Uma tarde inteira até conseguir fazer a torre e segundos para cair, logo depois de tirarmos a foto.
Primeiro foi o bichinho de pelúcia que ela jogou sem querer, tudo foi abaixo. Depois o vento da corrida pela casa. Em seguida, o balanço do vestido. Uma pequena sopradinha só pra contrariar.
“Ixi… desculpa, Tatá! Mas você vai conseguir!” E continuava suas próprias brincadeiras enquanto eu me esforçava – com delicadeza – para equilibrar cada cartinha.
“Essa é minha vida. Isso é a vida. Meu Deus, um ciclo infinito de empilhar cartas em vão, porque a qualquer momento elas vão desabar”. Não vinha outra coisa na cabeça.
Jujuba não precisava saber disso agora. Mas meu pensamento viajava.
- “Um casamento me dará segurança.” Bam… queda da primeira fileira.
- “Uma faculdade me dará segurança.” Poft… tombou tudo pro lado.
- “Um concurso me dará segurança.” Bleft… já era, começa outra vez!
- “Emagrecer me dará segurança.” Pow… caiu tudo, estava quase lá!
- “Um imóvel vai me dar segurança.” Cabum… três fileiras abaixo.
- “A religião me dará segurança.” fiuuu… um triscozinho derrubou tudo.
- “Meus pais são minha segurança.” Pow! Jujubinha, cuidado…e lá vamos nós outra vez.
- “Amigos me darão segurança.” pliiii… Não aguento mais, vou desistir!
- “Filhos serão meu porto seguro. Tibofi!
Até que… eu olhos para minhas mãos. Vou colocando devagar, tudo outra vez até conseguir e sussurrar… “Juju… julinha, vem cá! Tatá conseguiu!”
Pé ante pé, sem emitir voz ela simula um grito de alegria. Chamamos o João para tirar a foto.
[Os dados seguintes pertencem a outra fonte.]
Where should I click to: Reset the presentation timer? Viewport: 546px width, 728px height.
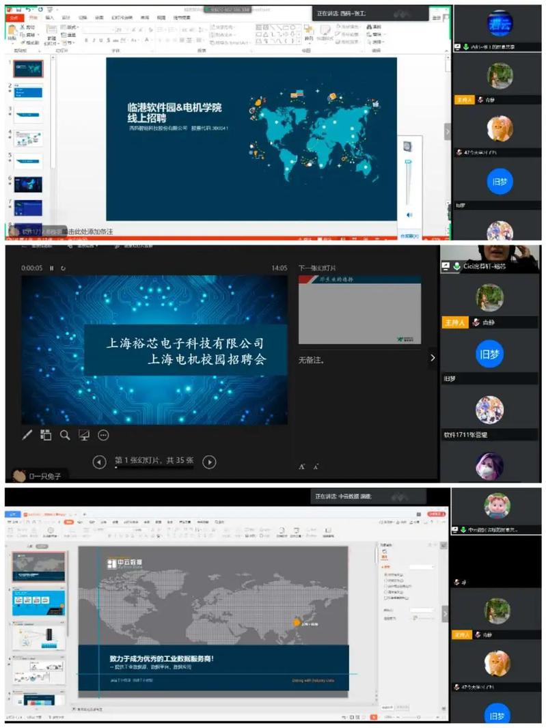[63, 268]
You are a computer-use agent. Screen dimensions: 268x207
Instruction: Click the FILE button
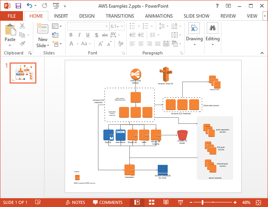click(x=11, y=16)
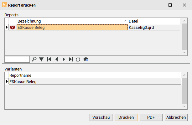
Task: Click the Vorschau button
Action: [101, 117]
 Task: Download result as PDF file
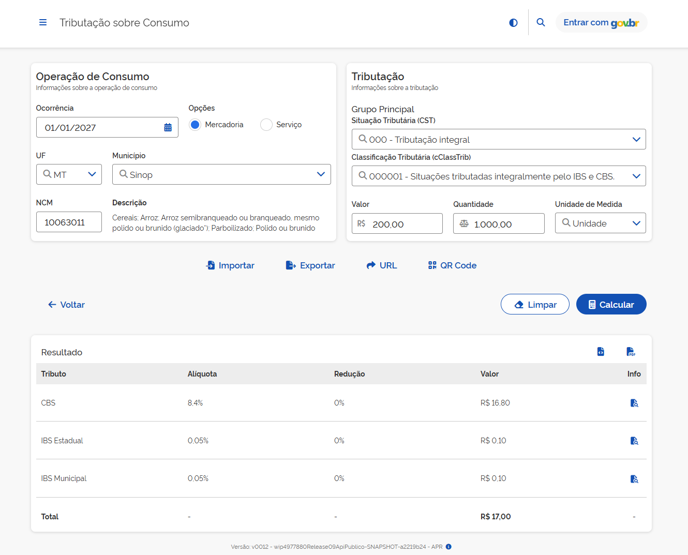[x=631, y=352]
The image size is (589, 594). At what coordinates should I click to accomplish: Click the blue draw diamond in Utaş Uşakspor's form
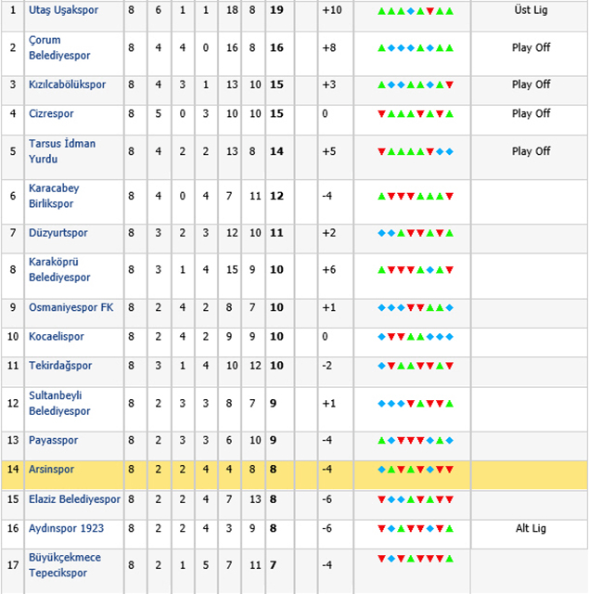pyautogui.click(x=411, y=11)
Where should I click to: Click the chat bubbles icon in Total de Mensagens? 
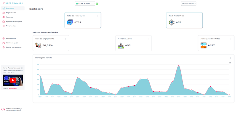[x=70, y=22]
Sabe onde estava segurança? Nas minhas mãos. Na minha capacidade de fazer. De continuar. De ir.
Esperar estar seguro na impermanência da vida é se enganar. Solo firme só internamente. Construções eternas, só em nossa alma.
Só das mãos para dentro, lá no fundinho onde habita a fagulha divina, o vento não vai derrubar meu castelo de unos.
“Agora que batemos a foto, vamos destruir, Tatá!?” “Vai lá, Juju!”